● TEXT SHOWN:

Student’s arguments (and the legal authorities relied upon) are not persuasive. Student is correct that state statute and regulations have broadened the BSEA’s jurisdiction in certain respects since Natick , but these additional grants of jurisdiction are not relevant to the award of monetary damages.12 The general grants of authority within state regulations, which are relied upon by Student, are substantially the same grants of authority that existed at the time of the Natick ruling in 2000. Subsequent to the issuance of the Natick ruling, DOE has amended its regulations on several occasions without adding language to address the issue of damages, and the current statutory and regulatory grants of authority to the BSEA make no reference to damages.13

I am not aware of a single judicial or administrative decision that has concluded, either explicitly or implicitly, that Section 504 monetary damages may be allowed in an administrative due process proceeding, in contrast to the several judicial decisions reaching the opposite conclusion, as discussed in the Natick ruling. I also note that subsequent to the Natick decision, the First Circuit, within a special education dispute, acknowledged that the BSEA does not provide monetary damages.14

Student also has argued that he would be placed in a dilemma were the BSEA to dismiss Student’s monetary damages claim because dismissal would preclude what the First Circuit in Frazier requires – that is, exhaustion of BSEA proceedings with respect to any claim for monetary damages.15 In Frazier , the Court understood that the BSEA does not offer monetary damages as a form of relief yet required exhaustion of BSEA proceedings with respect to this issue. Presumably, the Court intended the BSEA to conduct fact-finding relevant to the damage claims, without making a determination of monetary liability. A dismissal of Student’s monetary damages claim need not preclude the BSEA from conducting this necessary fact-finding.

● RECORDS PROVIDED:

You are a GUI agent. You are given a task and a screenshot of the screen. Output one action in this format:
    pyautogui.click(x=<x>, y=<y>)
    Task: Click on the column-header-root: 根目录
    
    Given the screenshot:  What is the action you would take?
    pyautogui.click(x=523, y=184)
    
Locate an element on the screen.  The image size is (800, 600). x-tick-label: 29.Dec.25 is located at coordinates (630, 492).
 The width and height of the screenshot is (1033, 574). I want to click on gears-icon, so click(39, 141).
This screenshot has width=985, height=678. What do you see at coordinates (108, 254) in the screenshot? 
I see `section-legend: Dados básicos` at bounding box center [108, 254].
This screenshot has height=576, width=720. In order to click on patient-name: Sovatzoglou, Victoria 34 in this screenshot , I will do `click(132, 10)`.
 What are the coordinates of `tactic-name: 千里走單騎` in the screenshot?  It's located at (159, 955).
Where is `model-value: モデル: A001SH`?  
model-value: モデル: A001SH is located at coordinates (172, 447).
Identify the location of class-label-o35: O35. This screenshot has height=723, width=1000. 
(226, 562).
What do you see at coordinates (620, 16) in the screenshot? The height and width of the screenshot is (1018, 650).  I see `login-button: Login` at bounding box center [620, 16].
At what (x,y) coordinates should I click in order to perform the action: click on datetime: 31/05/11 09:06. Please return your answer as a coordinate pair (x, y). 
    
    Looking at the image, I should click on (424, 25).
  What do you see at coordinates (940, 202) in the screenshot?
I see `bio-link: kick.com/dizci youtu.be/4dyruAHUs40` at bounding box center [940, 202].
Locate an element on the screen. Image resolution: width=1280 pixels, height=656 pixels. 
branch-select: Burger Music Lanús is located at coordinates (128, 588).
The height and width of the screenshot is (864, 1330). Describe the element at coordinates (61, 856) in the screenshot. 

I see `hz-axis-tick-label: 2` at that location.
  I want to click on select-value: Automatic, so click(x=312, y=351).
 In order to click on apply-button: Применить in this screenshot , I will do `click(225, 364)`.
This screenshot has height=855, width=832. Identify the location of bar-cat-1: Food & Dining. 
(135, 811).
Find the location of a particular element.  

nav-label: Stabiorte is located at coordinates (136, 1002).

● EXERCISE 1:
Rewrite everything in the passage on BSEA jurisdiction over monetary damages from "Student also has" down to "this necessary fact-finding.", with "fact-finding" changed to "factual inquiry".
● EXERCISE 2:
Carry the passage on BSEA jurisdiction over monetary damages forward from its last sentence.

● RESPONSE BOX 1:
Student also has argued that he would be placed in a dilemma were the BSEA to dismiss Student’s monetary damages claim because dismissal would preclude what the First Circuit in Frazier requires – that is, exhaustion of BSEA proceedings with respect to any claim for monetary damages.15 In Frazier , the Court understood that the BSEA does not offer monetary damages as a form of relief yet required exhaustion of BSEA proceedings with respect to this issue. Presumably, the Court intended the BSEA to conduct factual inquiry relevant to the damage claims, without making a determination of monetary liability. A dismissal of Student’s monetary damages claim need not preclude the BSEA from conducting this necessary factual inquiry.

● RESPONSE BOX 2:
Having reviewed the Natick ruling within this context of statutory, regulatory, and decisional developments since the ruling was issued in 2000, I find Natick’s analysis and conclusion to be correct that the BSEA lacks the authority to award monetary damages under Section 504. I therefore agree with Boston that any claim that the BSEA award monetary damages in the instant dispute must be dismissed.

On the basis of this conclusion, Boston seeks dismissal of Student’s entire “Claim # 2,” which generally refers to the payment of “compensatory damages.” For the following reasons, Boston’s request for dismissal goes too far.

As the Natick ruling correctly noted, the BSEA may order other forms of relief under Section 504.16 As with special education disputes under the Individuals with Disabilities Education Act, the BSEA has authority to award equitable remedies that involve the payment of money as reimbursement for expenses that would have been borne by Boston in the first instance had it properly complied with Section 504. In addition, the BSEA has the authority to award non-monetary compensation, such as services or accommodations necessary to put Student in the same position he would have occupied but for the Section 504 violation.17

Within the context of a ruling on Boston’s Motion to Dismiss , I must make all reasonable inferences in Student’s favor when seeking to understand the relief sought within his amended Hearing Request .18 The phrase “compensatory damages” is a term of art used by courts to include a wide variety of relief.19 Accordingly, Student’s “compensatory damages” claim is understood to include monetary damages, as well as the above-referenced permissible forms of relief under Section 504.

For these reasons, Boston’s Motion to Dismiss is allowed with respect to Student’s request that the BSEA award monetary damages, and is denied in all other respects. Student retains his right to have the BSEA make factual findings relevant to the monetary damages claim.

By the Hearing Officer,


William Crane

Date: March 9, 2007


“Albert” is a pseudonym chosen by the Hearing Officer to protect the privacy of the Student in publicly available documents.


BSEA Rule 17B; 801 CMR 1.01(7)(g)3.


Judge v. City of Lowell , 160 F.3d 67, 72 (1st Cir. 1998) (quoting Conley v.Gibson , 355 U.S. 41, 45-46 (1957)).


See Caleron-Ortiz v. LaBoy-Alvarado , 300 F.3d 60 (1st Cir. 2002) (“accepting as true all well-pleaded factual averments and indulging all reasonable inferences in the plaintiff’s favor” a motion to dismiss will be denied if recovery can be justified under any applicable legal theory).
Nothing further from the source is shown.